腕枕で朝寝坊

*愛しい娘のワガママと言えど




お礼SS
~愛しい娘のワガママと言えど~



家族編
美織視点



「父親は娘が何歳くらいまで一緒にお風呂に入っていいんですかね…」


花海5歳、光月3歳、可愛い盛りの娘を持つ紗和己さんの最近の悩みはもっぱらこれだ。

娘たちに背中を流してもらうと1日の疲れが吹き飛ぶ、と蕩けそうな笑顔でよく言ってる紗和己さんにとっては本気で死活問題なんだろう。

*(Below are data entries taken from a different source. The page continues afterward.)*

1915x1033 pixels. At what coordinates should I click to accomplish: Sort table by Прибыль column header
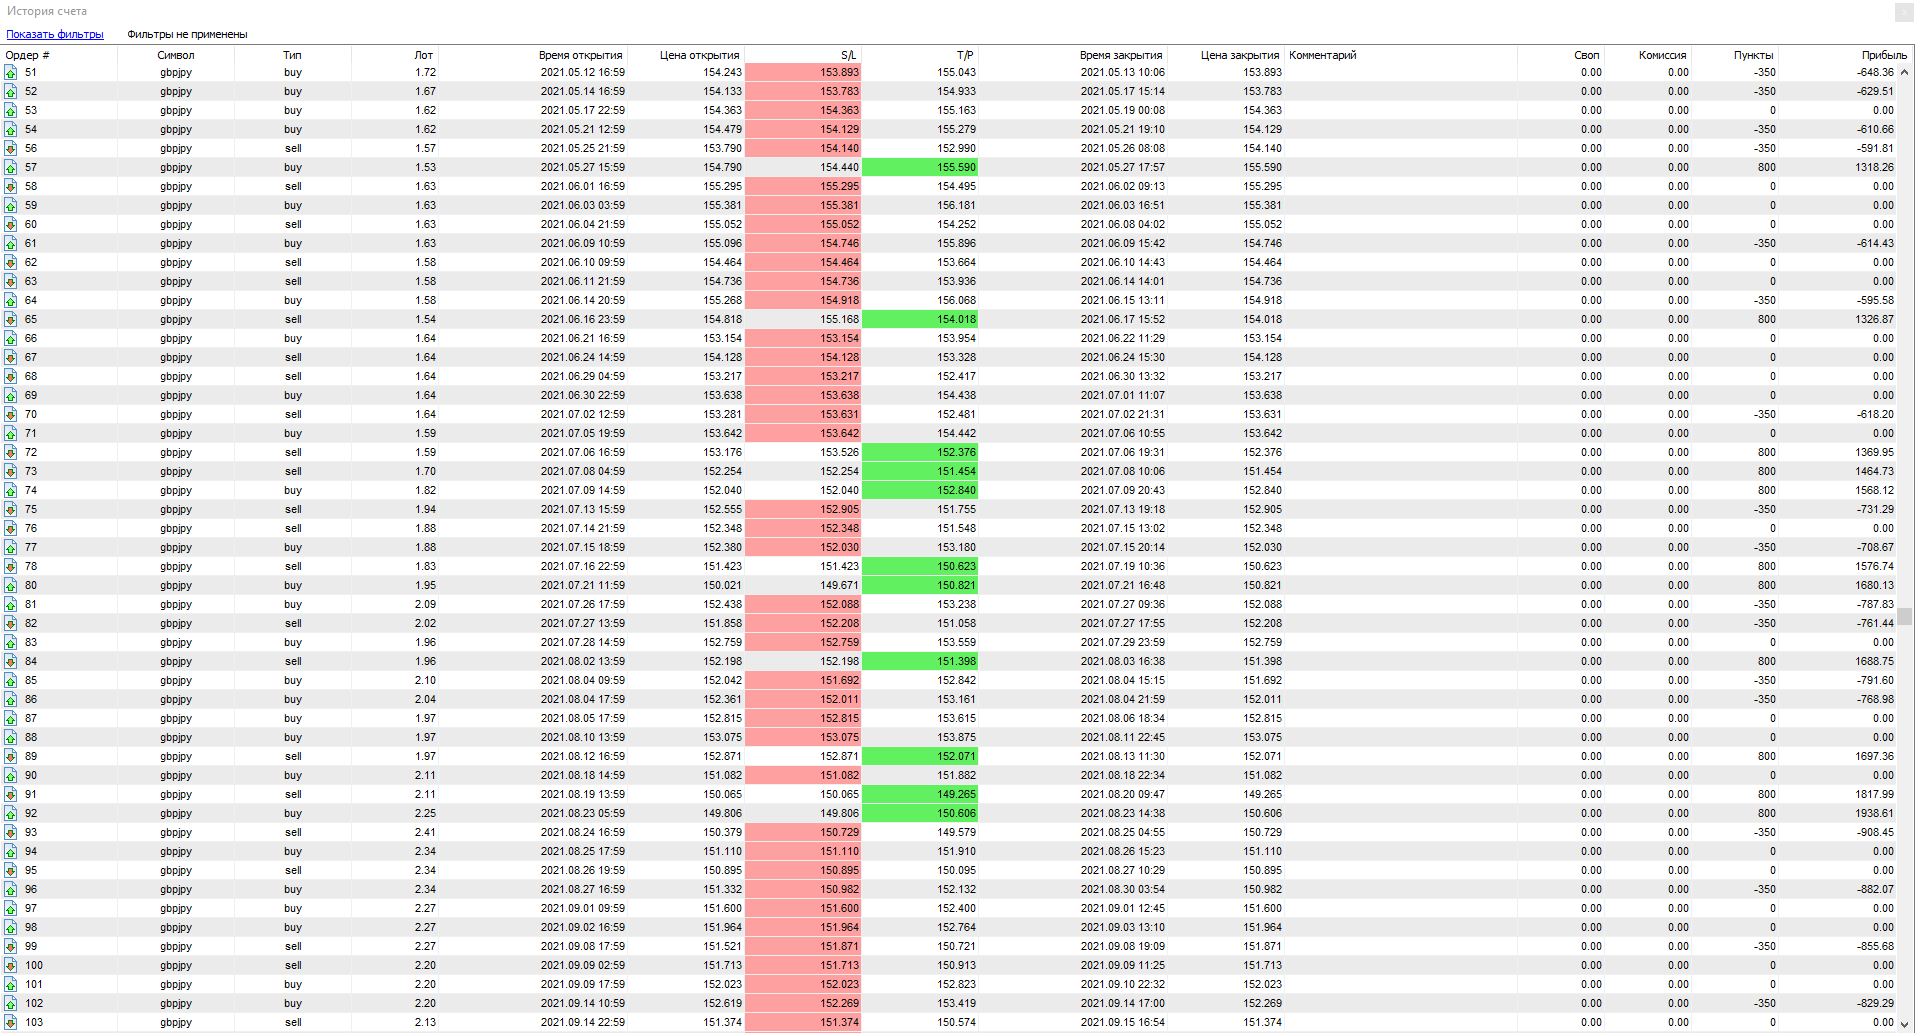pos(1883,55)
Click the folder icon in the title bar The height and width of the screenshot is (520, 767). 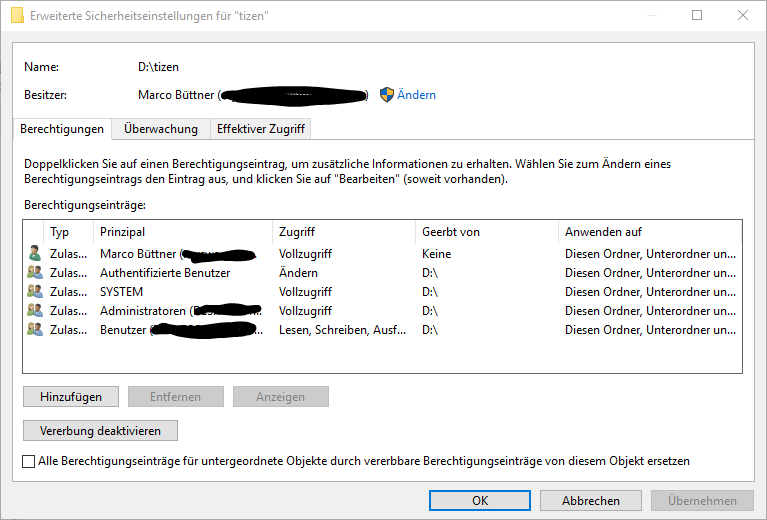16,16
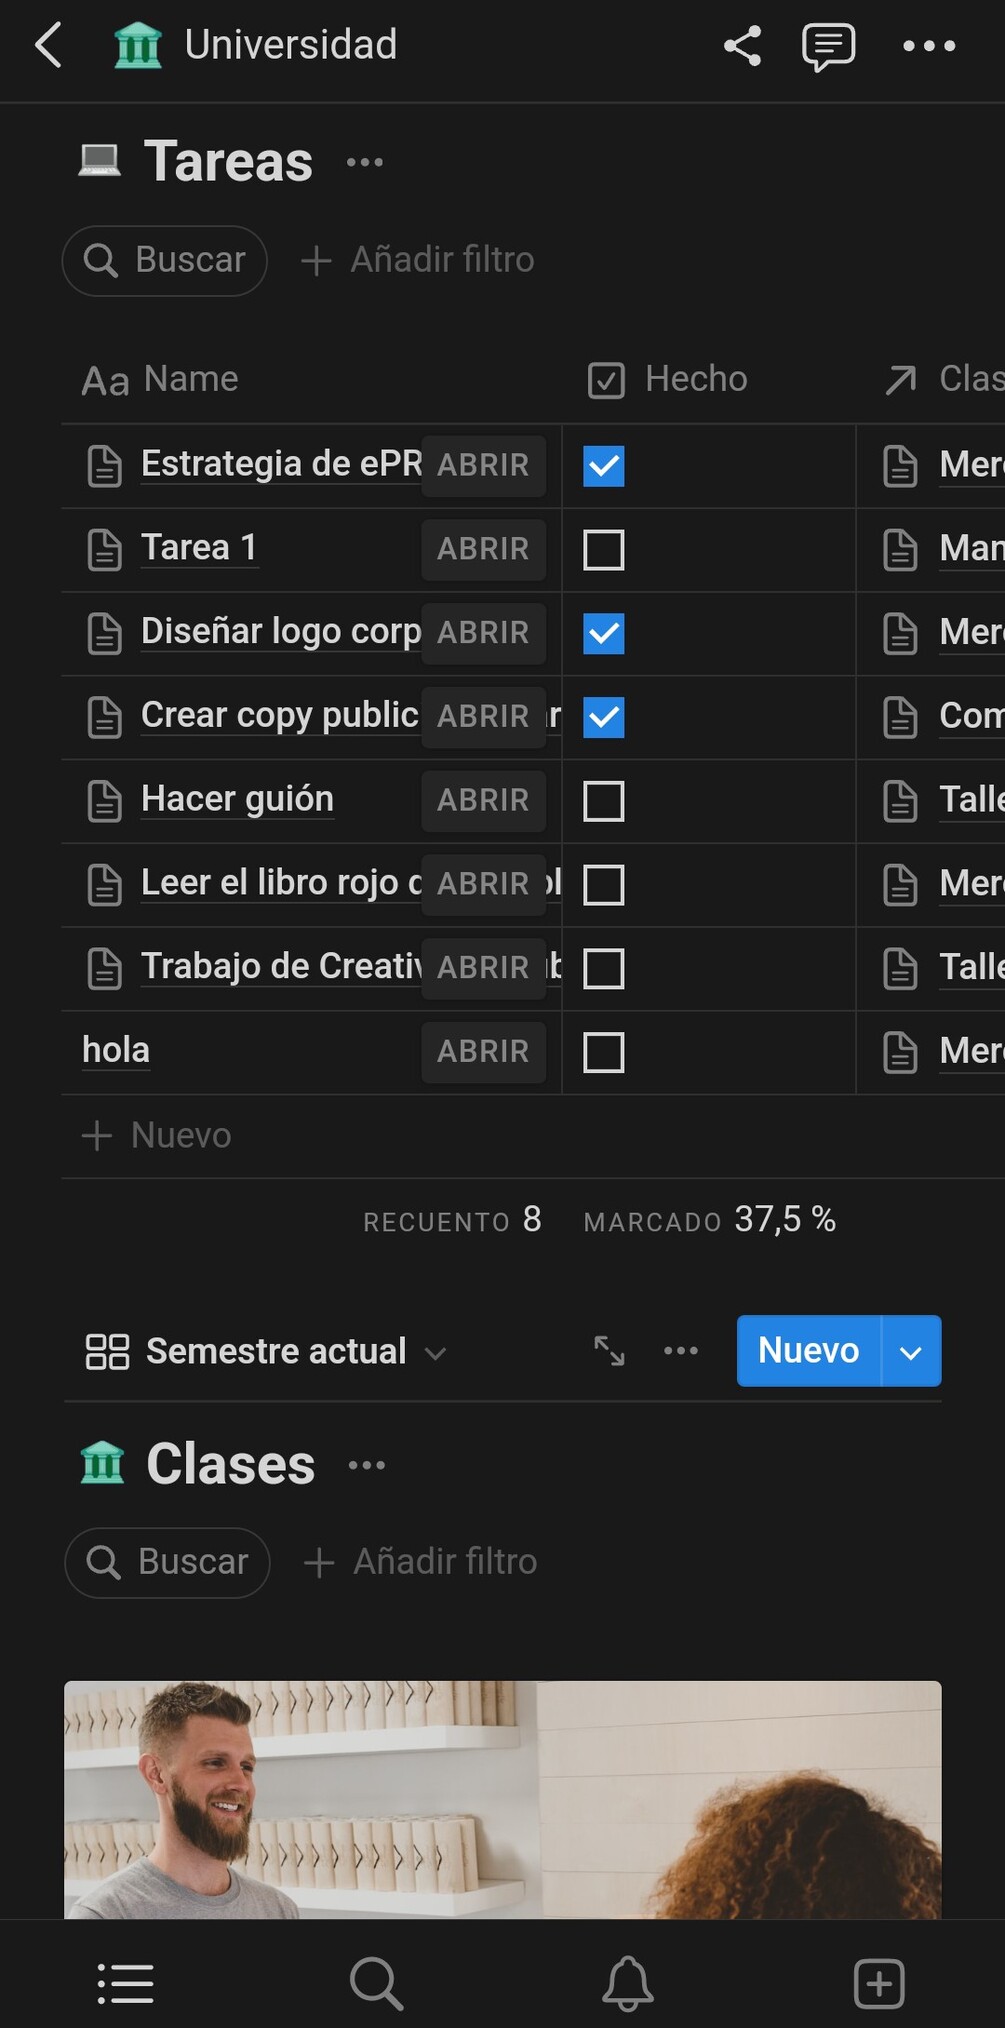Open the sidebar list icon
Screen dimensions: 1005x2028
click(x=126, y=1983)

「私は小学校あがるまでだったなあ。小学生になってからは一人で入ってたし」

私の経験をふまえて答えると、紗和己さんは

「そうですか…じゃあもうそろそろ花ちゃんとは入れなくなりますね…」

と、広い肩をしょんぼりさせた。

「花ちゃんはそろそろだけど、月ちゃんはまだ2年もあるじゃない」

「そうですね。月ちゃんとはまだしばらく入れますね」

私の慰めに、顔を明るくしてそう言った紗和己さんだったけど。


ある日の夜。

早く帰宅した紗和己さんが光月と一緒にお風呂に入っていた時のこと。

突然お風呂場からジャバジャバと激しい水音と共に


「月ちゃん!コラ!光月!!それはダメ!!これは交換なんか出来ませんって!!ぅわああああああ」


という紗和己さんの悲痛な叫びが聞こえてきた。

そして。


「…………やっぱり男親は、娘とお風呂に入るべきじゃないと思います………」


お風呂から出た紗和己さんはドンヨリと落ち込んだ様子でそう言った。


何があったのか聞こうとした私だったけど、そういえば今日、幼稚園から帰ってきた光月が

『あのねえ、男子が月のこと女だからって仮面ライダーごっこに入れてくれないんだよ!あーあ、月、男の子になりたい!』

と言っていたのを思い出して、口をつぐんだ。

…………光月。それは幾ら優しいパパでもあげられないって云うか、交換出来ないって云うか。


お風呂場でいったいどんな何の奪い合いがあったのか。


光月は『パパのケチ!』と怒っていたけど、紗和己さんはそれからしばらく本気で落ち込んでいた。